Nizam menyebut, sebanyak 23 juta lapangan pekerjaan akan hilang di Indonesia 23 juta dalam 10 tahun kedepan. Artinya, 2.3 juta lapangan pekerjaan akan hilang pertahun.
"Imbasnya, kita terus meluluskan mahasiswa perguruan tinggi. Sementara pekerjaan yang hilang tersebut belum tergantikan," ujar Nizam dalam sebuah diskusi di Universitas Yarsi, Jakarta, Kamis (14/9).
Hal ini menjadi pekerjaan rumah yang sangat besar bagi perguruan tinggi. Di mana, perguruan-perguruan tinggi di Indonesia harus menyiapkan sumber daya manusia (SDM) dengan kompetensi ditengah dinamika lapangan kerja yang makin tak bisa diprediksi.
“Kalau kita tidak hati-hati, maka kita hanya meluluskan sarjana-sarjana dengan kompetensi masa lalu yang tidak lagi dibutuhkan di masa depan,” jelas dia
Untuk itulah, kata dia, program-program yang ada di dalam program besar Kampus Merdeka dibentuk. Di mana, program itu lebih menekankan kepada kompetensi dan kemampuan pekerjaan lulusan perguruan tinggi.
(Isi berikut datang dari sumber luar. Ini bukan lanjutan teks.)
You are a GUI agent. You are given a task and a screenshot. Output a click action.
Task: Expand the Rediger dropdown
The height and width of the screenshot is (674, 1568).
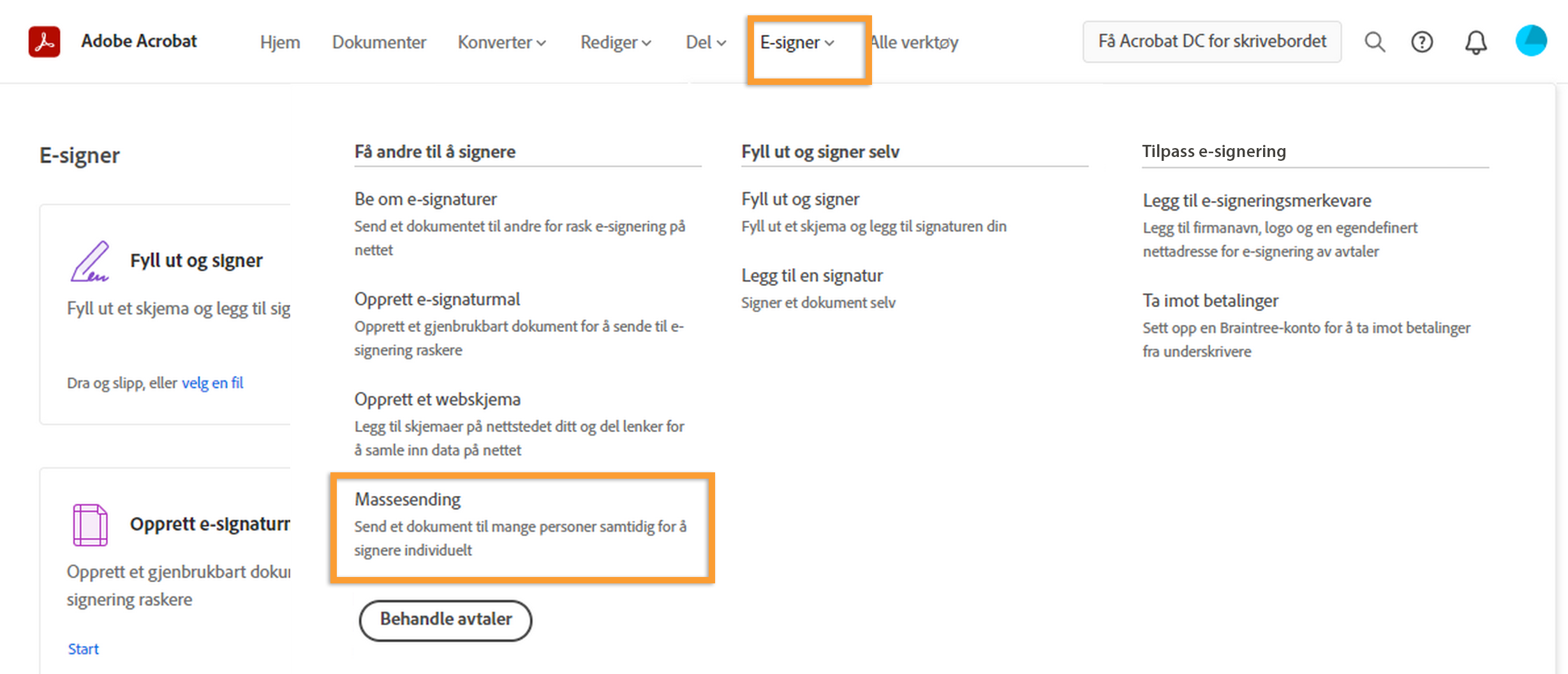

Bukan hanya menekankan kepada selembar ijazah. Menurut dia, dengan begitu angka partisipasi kasar (APK) perguruan tinggi saat ini harus dimaknai sebagai angkatan kerja yang siap produktif di dunia kerja.
“Angkatan kerja yang mempunyai kompetensi tinggi, unggul, berdaya saing tinggi, dan kompetitif. Bukan sekadar membawa selembar ijazah," kata Nizam menandaskan.